An Tag 2 warten ein paar alte Bekannte: Heute betauchen wir die Insel Peleliu, wo ich vor 11 Jahren bei meinem ersten Palau-Besuch stationiert war. Peleliu ist vor allem für seine strömungsreichen Plätze bekannt, die sich an der Südspitze der Insel befinden. Wenn es hier so richtig zieht, ist normalerweise der Großfisch nicht weit. 2006 hat das mit dem Ziehen allerdings nicht so geklappt, vor Peleliu war Badewanne. Ich bin gespannt, wie es dieses Mal wird.

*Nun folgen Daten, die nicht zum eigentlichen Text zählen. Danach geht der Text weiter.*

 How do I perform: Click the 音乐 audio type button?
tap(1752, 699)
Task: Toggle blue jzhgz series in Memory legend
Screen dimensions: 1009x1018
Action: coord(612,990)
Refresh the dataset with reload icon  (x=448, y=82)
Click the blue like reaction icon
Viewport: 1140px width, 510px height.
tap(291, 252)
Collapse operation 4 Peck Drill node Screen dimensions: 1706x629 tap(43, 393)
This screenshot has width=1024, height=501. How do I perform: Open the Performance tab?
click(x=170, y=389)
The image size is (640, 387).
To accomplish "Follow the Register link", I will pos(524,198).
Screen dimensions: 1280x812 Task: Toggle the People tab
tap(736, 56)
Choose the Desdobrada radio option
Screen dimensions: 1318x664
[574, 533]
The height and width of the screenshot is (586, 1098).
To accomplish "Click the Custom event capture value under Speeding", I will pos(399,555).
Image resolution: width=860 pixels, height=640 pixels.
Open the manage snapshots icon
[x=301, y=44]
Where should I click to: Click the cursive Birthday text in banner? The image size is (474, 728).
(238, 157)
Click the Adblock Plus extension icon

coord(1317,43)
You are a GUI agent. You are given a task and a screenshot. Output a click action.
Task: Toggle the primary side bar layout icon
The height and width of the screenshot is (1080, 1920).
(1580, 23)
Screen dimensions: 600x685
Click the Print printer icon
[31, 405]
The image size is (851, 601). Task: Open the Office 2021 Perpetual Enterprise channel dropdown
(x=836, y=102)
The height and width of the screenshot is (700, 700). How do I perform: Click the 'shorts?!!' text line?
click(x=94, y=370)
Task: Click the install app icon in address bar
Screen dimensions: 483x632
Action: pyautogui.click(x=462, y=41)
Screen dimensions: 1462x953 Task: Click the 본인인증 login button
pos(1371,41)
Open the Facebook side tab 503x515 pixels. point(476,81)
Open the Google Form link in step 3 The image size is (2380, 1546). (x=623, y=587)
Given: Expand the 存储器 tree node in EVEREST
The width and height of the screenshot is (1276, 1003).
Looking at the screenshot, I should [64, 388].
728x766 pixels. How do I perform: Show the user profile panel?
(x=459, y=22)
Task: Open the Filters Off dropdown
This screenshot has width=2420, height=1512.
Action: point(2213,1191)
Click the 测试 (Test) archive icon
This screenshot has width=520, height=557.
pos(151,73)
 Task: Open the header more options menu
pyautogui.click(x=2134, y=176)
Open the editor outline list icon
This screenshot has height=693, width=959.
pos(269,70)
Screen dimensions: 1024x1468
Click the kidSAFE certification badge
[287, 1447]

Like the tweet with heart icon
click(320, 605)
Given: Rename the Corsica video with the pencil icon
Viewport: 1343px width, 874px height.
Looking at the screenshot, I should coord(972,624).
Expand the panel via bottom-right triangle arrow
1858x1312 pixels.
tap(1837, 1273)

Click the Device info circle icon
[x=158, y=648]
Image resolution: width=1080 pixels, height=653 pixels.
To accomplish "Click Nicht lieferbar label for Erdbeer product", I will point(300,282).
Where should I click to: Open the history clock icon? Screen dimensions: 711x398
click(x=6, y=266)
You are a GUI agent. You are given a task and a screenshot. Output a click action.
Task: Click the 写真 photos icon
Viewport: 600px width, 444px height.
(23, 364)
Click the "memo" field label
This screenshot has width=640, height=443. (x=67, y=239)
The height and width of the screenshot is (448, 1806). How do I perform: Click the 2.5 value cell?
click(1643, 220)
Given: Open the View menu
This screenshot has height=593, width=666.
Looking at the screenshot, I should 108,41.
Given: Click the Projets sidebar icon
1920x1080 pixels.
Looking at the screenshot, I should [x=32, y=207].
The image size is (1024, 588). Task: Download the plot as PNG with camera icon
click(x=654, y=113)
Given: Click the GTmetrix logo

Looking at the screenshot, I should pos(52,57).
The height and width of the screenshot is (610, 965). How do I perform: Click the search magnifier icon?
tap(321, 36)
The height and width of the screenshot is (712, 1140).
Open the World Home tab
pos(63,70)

Den Start macht der Peleliu Express an der Südostseite. Der Anblick der Mondlandschaft erschreckt mich etwas, war hier nicht mal ein Korallenriff? Oder konnte hier wegen der meist starken Strömungen noch nie was wachsen? Bin nicht sicher. Da es entgegen dem Namen, der etwas anderes suggeriert, heute absolut null Strömung hat, müssen wir aus eigener Kraft Richtung Südspitze paddeln; Streckentauchen, wie ich es hasse. Es hat vereinzelt ein paar Graue Riffhaie und ein paar Kröten und immerhin steht an der Südspitze, die auf den Namen Peleliu Corner hört, eine riesige Schule Großaugenmakrelen. Ansonsten war das eher nichts; zumindest nicht meins.
Viel besser präsentiert sich der Peleliu Cut, eine Einbuchtung in der Steilwand im Südwesten Pelelius. Eine Stunde lang vergnügen wir uns mit riesigen Fischschwärmen, vor allem Roten Schnappern, Schwarzweiß-Schnapper, Stachelmakrelen und Nasendoktoren. Fisch, so weit das Auge reicht, wirklich toll!
Am Nachmittag springen wir am Cut und tauchen gen Norden Richtung Peleliu Wall. Es ist nicht mehr so viel los wie am Vormittag, aber immerhin ist der Rotschnapperschwarm noch da und passiert uns während unserer weiterhin strömungsfreien Paddelei an der Wand entlang mehrmals. Besagte Wand ist über und über in gelbe Anemonen oder Korallen (kann die so schlecht auseinanderhalten) getunkt, ein toller Anblick! Auf dem Riffdach patrouillieren Schwarzspitzen-Riffhaie, Büffelkopf-Papageien und Blaustreifen-Schnapper, während sich in den Felsritzen knallpinke Schaukelfische verkriechen. Super-Tauchgang!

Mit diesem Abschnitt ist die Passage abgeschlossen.